Incendio a Mammagialla, detenuto si toglie la vita durante il rogo: 23 intossicati
Cronaca
26 Luglio 2026
Incendio a Mammagialla, detenuto si toglie la vita durante il rogo: 23 intossicati

Rocca, grazie a operatori per soccorsi dopo incendio Viterbo

VITERBO, 26 LUG – Si aggrava il bilancio dell’incendio scoppiato nella tarda serata di ieri nella sezione precauzionale del carcere “Mammagialla” di Viterbo.Oltre alle 23 persone ricoverate per intossicazione da fumo – 17 detenuti e 6 agenti di polizia penitenziaria – durante le operazioni di soccorso un detenuto di 29 anni si è tolto la vita in cella, approfittando della situazione di caos generata dal rogo.

Sul posto sono intervenuti immediatamente gli uomini della Squadra mobile, la Polizia scientifica e il pubblico ministero di turno, che hanno effettuato i primi rilievi e avviato le indagini. Dai riscontri iniziali emergerebbe che l’incendio è di probabile natura dolosa e sarebbe stato innescato da alcuni reclusi.

Le fiamme e il fumo denso hanno invaso in breve tempo i locali, raggiungendo anche l’infermeria, rendendo necessario lo sgombero urgente dell’area. L’Ares 118 ha attivato un massiccio dispositivo di emergenza, con mezzi avanzati e il Nucleo maxiemergenze.

Tra i feriti, un detenuto è stato trasferito in codice rosso all’ospedale Santa Rosa di Viterbo, dove sono ricoverati anche altri sei reclusi in codice giallo. Le operazioni di soccorso si sono concluse nella notte, mentre la magistratura prosegue gli approfondimenti per ricostruire con precisione sia le cause dell’incendio sia le circostanze del gesto estremo del giovane detenuto.

“Esprimo la mia vicinanza agli agenti della Polizia Penitenziaria e ai detenuti coinvolti nell’incendio che si è sviluppato nella Casa circondariale ‘Nicandro Izzo’ di Viterbo, con l’augurio che tutti possano ristabilirsi nel più breve tempo possibile.

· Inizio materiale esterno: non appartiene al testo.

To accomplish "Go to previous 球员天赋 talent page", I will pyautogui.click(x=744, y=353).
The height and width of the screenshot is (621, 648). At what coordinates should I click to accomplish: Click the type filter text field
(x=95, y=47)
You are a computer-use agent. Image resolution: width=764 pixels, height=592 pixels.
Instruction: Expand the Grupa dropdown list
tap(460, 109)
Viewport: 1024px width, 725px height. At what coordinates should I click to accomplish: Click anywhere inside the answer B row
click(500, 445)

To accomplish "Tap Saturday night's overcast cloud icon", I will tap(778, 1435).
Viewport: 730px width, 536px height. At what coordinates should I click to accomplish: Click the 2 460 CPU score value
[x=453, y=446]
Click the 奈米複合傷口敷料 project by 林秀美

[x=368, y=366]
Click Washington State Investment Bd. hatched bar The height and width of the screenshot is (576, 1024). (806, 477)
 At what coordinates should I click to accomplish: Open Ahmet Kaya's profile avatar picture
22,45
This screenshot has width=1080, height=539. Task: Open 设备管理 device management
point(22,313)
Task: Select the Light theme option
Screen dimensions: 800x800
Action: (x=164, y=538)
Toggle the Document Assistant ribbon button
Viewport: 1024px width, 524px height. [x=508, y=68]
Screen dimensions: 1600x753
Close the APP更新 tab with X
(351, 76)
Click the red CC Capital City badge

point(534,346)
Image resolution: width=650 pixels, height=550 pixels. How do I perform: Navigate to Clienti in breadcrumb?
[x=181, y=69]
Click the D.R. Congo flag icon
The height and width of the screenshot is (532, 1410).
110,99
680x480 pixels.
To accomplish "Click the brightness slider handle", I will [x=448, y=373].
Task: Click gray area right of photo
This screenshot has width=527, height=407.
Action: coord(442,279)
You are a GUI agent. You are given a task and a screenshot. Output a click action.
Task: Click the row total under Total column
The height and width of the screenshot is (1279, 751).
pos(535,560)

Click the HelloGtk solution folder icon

Desidero rivolgere un sincero ringraziamento a tutti gli operatori del Servizio sanitario regionale che sono intervenuti nell’emergenza. Agli equipaggi dell’ARES 118, al personale dell’ospedale Santa Rosa di Viterbo, ai medici, agli infermieri, agli operatori socio-sanitari e a tutti i professionisti che hanno preso parte alle operazioni di soccorso va la gratitudine dell’intera Regione Lazio.

La tempestività dell’intervento, il coordinamento tra i diversi servizi e l’elevata professionalità dimostrata nella gestione di un’emergenza così complessa hanno consentito di assicurare un’assistenza immediata e qualificata a tutte le persone coinvolte. Ancora una volta, le donne e gli uomini del nostro Servizio sanitario regionale hanno dimostrato, con competenza, dedizione e spirito di servizio, di essere un presidio fondamentale per la sicurezza e la tutela della salute dei cittadini. A ciascuno di loro rivolgo il mio più sentito ringraziamento”.

Lo ha dichiarato il presidente della Regione Lazio, Francesco Rocca.